▶ [Given information]
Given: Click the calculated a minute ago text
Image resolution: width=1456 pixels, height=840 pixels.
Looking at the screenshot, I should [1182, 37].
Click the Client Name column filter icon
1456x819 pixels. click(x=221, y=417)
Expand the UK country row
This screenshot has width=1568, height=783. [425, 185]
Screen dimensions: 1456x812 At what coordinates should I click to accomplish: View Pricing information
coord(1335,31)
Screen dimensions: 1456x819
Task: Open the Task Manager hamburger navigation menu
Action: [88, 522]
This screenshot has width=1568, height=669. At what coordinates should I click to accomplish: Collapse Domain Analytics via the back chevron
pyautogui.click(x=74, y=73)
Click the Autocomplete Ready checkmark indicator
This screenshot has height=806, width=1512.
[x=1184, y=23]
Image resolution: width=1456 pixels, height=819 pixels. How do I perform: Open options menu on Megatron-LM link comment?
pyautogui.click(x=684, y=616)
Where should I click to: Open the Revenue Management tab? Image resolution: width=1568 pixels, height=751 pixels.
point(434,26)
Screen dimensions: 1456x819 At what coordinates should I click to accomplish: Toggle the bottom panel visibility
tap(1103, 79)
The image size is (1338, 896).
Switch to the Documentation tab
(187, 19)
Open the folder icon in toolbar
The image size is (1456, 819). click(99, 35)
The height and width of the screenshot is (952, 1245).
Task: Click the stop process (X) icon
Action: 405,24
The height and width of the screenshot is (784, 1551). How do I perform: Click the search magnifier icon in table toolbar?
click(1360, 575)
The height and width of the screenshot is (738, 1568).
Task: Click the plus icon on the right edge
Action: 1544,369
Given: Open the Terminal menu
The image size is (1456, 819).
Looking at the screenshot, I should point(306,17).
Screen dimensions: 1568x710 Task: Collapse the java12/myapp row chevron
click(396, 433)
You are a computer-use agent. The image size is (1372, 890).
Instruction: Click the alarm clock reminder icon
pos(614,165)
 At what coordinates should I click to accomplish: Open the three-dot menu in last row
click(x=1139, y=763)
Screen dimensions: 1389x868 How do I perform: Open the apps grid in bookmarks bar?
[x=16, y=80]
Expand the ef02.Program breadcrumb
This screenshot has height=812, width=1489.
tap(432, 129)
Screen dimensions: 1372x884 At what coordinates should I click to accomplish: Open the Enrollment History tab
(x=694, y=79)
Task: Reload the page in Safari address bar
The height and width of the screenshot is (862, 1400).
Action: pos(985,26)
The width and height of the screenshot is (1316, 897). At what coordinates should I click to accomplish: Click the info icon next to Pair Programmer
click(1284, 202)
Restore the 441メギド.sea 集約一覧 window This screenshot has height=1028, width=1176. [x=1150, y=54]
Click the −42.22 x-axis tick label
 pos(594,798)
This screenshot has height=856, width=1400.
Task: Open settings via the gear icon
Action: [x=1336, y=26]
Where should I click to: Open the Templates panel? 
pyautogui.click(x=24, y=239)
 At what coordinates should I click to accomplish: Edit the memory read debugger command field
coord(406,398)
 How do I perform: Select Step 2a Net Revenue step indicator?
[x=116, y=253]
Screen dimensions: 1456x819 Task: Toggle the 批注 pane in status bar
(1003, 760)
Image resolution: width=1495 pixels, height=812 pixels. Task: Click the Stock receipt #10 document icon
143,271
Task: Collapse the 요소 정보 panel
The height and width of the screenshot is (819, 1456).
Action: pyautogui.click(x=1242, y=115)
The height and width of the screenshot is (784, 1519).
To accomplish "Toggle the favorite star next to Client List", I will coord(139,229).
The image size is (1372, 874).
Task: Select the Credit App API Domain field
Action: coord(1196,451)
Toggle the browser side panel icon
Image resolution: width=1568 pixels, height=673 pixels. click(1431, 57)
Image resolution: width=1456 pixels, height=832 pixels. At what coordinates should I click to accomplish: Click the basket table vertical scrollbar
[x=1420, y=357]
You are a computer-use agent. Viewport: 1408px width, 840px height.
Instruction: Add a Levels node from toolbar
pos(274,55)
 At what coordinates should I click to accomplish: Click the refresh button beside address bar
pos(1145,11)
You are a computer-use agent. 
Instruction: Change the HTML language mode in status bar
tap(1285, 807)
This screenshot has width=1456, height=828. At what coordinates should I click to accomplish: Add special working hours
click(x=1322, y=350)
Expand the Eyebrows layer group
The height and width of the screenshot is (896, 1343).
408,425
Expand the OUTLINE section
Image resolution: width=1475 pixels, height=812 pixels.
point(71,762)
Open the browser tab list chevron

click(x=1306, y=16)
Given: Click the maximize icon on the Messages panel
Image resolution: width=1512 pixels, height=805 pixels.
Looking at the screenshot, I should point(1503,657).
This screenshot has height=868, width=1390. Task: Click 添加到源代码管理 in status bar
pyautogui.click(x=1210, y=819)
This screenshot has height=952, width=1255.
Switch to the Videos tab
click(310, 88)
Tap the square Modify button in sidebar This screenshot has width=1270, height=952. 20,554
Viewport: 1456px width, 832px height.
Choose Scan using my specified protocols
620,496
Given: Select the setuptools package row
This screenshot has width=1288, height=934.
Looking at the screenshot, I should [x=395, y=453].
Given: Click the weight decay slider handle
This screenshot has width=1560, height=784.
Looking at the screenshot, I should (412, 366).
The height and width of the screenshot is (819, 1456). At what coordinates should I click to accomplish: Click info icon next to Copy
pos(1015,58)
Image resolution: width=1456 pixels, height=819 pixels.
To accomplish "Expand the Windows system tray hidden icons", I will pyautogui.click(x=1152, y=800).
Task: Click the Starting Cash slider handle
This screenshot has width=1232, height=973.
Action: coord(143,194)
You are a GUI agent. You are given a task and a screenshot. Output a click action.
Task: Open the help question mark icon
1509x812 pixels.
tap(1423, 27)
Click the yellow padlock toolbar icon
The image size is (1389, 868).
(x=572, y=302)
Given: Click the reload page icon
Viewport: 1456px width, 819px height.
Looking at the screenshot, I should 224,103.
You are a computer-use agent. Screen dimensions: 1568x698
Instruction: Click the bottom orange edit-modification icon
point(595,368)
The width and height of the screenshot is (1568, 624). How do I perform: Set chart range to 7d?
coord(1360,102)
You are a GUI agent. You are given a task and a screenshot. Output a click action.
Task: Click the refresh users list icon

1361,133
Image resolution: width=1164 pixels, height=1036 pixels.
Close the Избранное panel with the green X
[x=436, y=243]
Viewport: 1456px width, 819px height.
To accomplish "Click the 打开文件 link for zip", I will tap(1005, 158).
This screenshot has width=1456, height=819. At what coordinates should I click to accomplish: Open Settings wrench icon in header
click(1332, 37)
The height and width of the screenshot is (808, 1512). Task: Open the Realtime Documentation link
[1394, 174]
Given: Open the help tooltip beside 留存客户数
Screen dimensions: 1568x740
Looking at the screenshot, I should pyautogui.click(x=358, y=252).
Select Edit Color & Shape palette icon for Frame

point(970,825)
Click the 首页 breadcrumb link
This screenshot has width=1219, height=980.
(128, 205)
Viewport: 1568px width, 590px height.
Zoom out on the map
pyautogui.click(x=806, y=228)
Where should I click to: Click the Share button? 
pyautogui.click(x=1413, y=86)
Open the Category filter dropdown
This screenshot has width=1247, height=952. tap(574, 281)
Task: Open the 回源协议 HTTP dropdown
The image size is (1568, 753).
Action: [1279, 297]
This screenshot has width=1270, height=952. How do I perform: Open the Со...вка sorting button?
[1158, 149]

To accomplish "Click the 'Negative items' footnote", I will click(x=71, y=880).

▶ [Exercise aim] Take the line above containing "Toggle the browser side panel icon", the line containing "Expand the Eyebrows layer group", and all lines in between, and copy them exactly without anything else.

▶ [Result of this exercise]
Toggle the browser side panel icon
Image resolution: width=1568 pixels, height=673 pixels. click(1431, 57)
Image resolution: width=1456 pixels, height=832 pixels. At what coordinates should I click to accomplish: Click the basket table vertical scrollbar
[x=1420, y=357]
You are a computer-use agent. Viewport: 1408px width, 840px height.
Instruction: Add a Levels node from toolbar
pos(274,55)
 At what coordinates should I click to accomplish: Click the refresh button beside address bar
pos(1145,11)
You are a computer-use agent. 
Instruction: Change the HTML language mode in status bar
tap(1285, 807)
This screenshot has width=1456, height=828. At what coordinates should I click to accomplish: Add special working hours
click(x=1322, y=350)
Expand the Eyebrows layer group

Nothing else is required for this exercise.